## DIRECTIONS FOR THIS TASK
With any pictures left out, restate word for word the lines in the listing below from the one holding "Task: Check the" through the last.
■ ■ ■ ■ ■ ■ ■
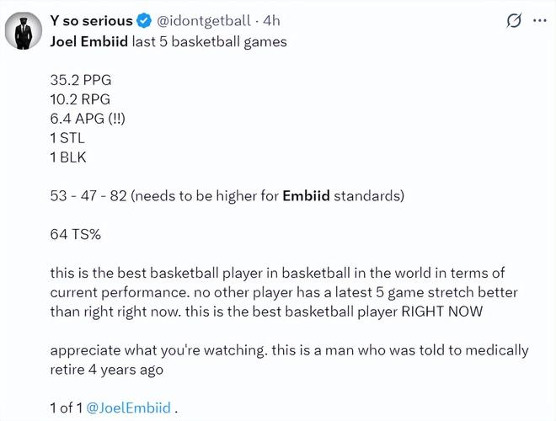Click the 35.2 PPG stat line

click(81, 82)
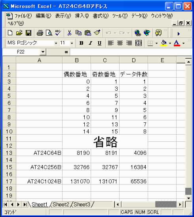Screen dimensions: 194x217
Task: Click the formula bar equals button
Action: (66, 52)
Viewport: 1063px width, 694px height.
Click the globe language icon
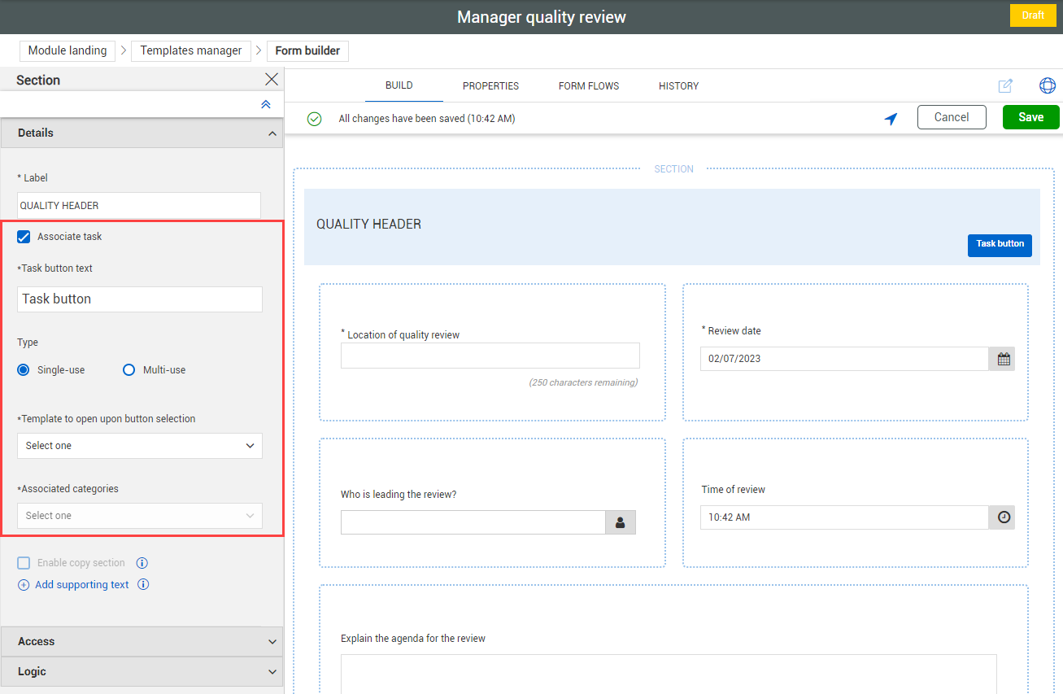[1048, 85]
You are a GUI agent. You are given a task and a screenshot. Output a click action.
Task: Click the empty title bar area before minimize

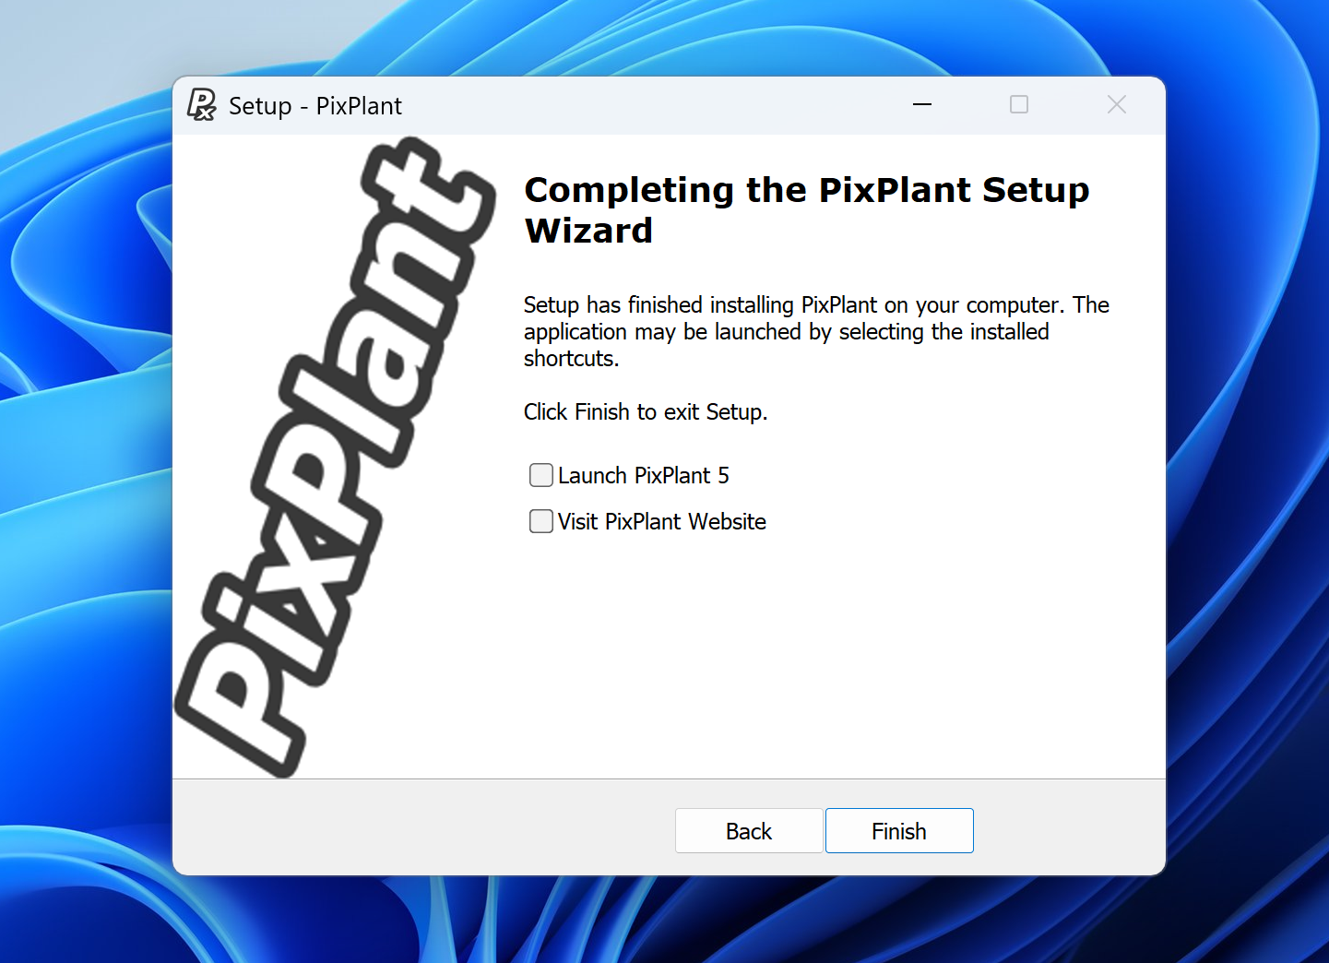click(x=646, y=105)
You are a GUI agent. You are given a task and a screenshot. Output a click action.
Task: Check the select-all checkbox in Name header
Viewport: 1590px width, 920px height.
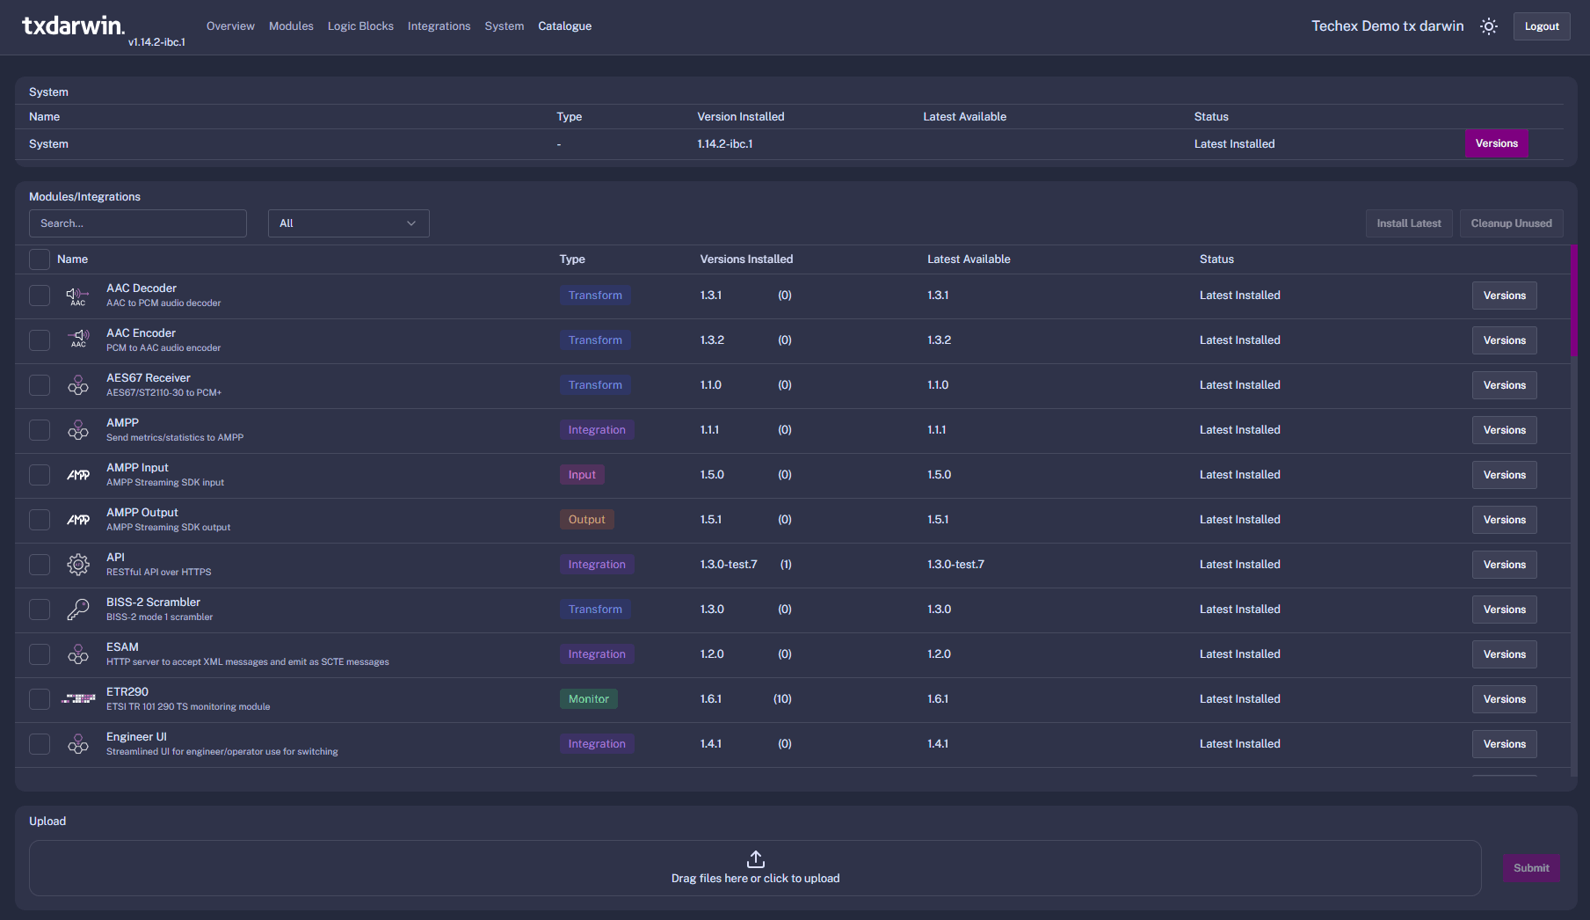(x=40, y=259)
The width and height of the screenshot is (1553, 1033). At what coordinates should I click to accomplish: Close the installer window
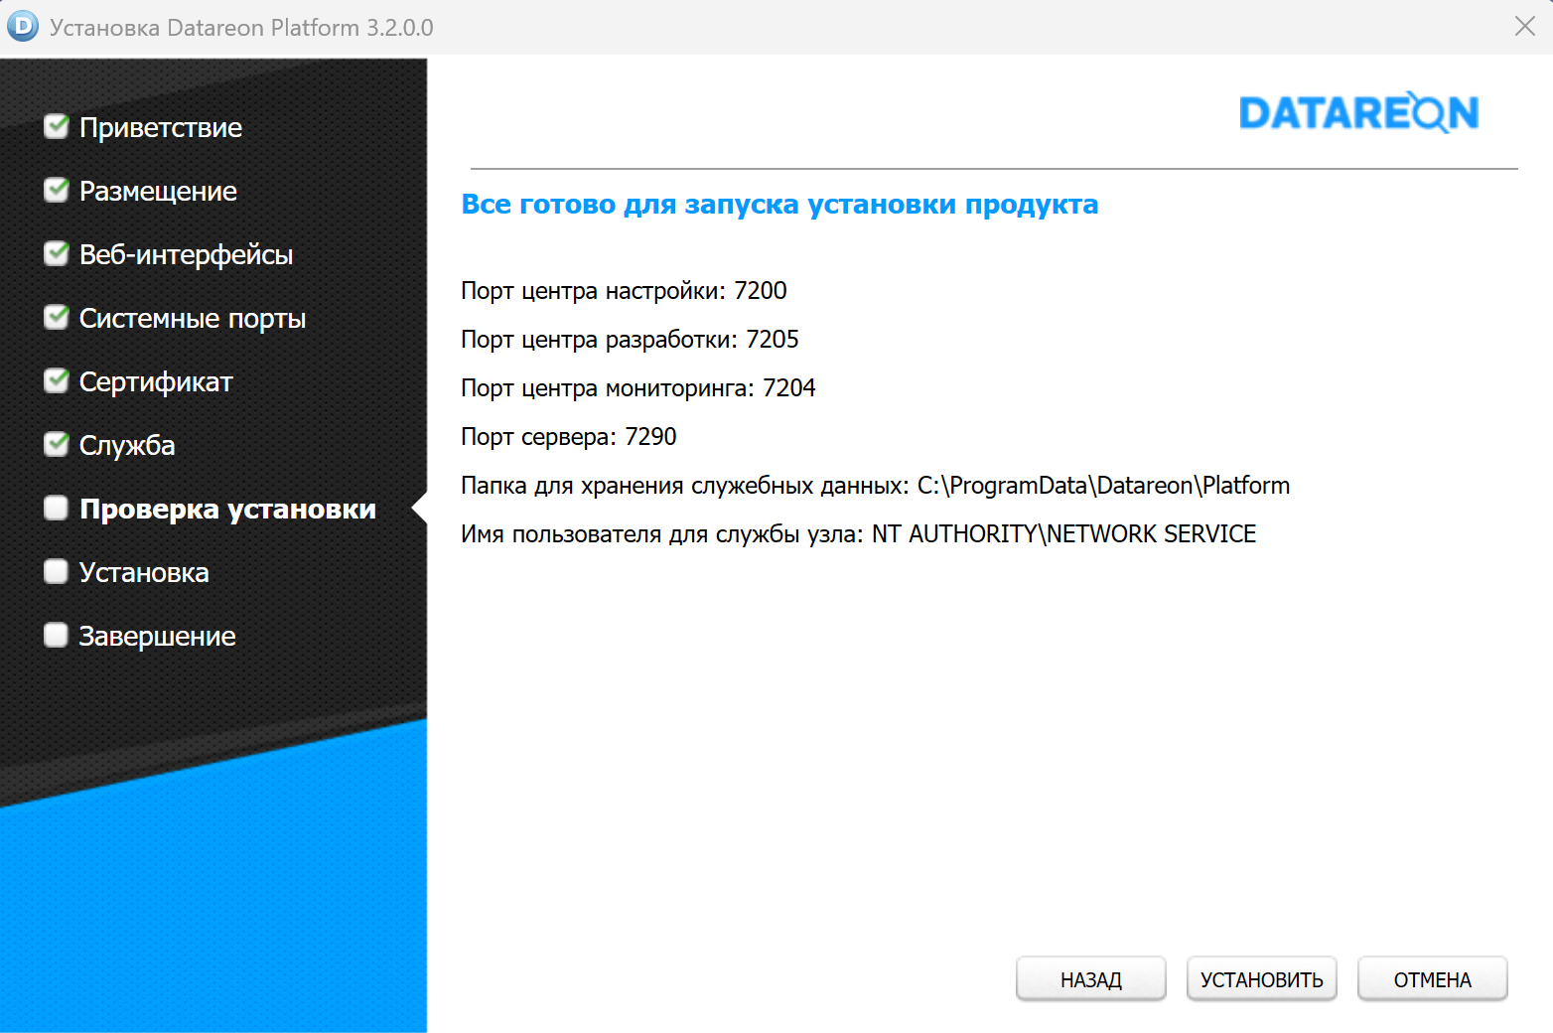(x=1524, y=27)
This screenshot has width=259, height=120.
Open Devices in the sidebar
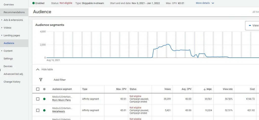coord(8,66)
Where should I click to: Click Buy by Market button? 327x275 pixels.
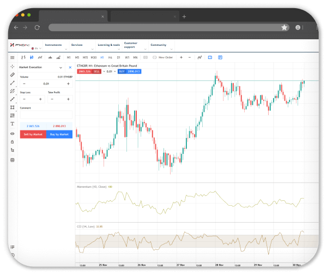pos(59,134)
■ ■ ■ ■ ■ ■ ■
## ANSWER TO THIS PROBLEM
Task: Check the select-all checkbox in Name header
Viewport: 1590px width, 920px height.
(x=40, y=259)
The width and height of the screenshot is (1553, 1033). At what coordinates should I click to accomplish: Close the installer window
(x=1524, y=27)
This screenshot has width=259, height=120.
Open Devices in the sidebar
coord(8,66)
Where should I click to: Click Buy by Market button? 327x275 pixels.
pos(59,134)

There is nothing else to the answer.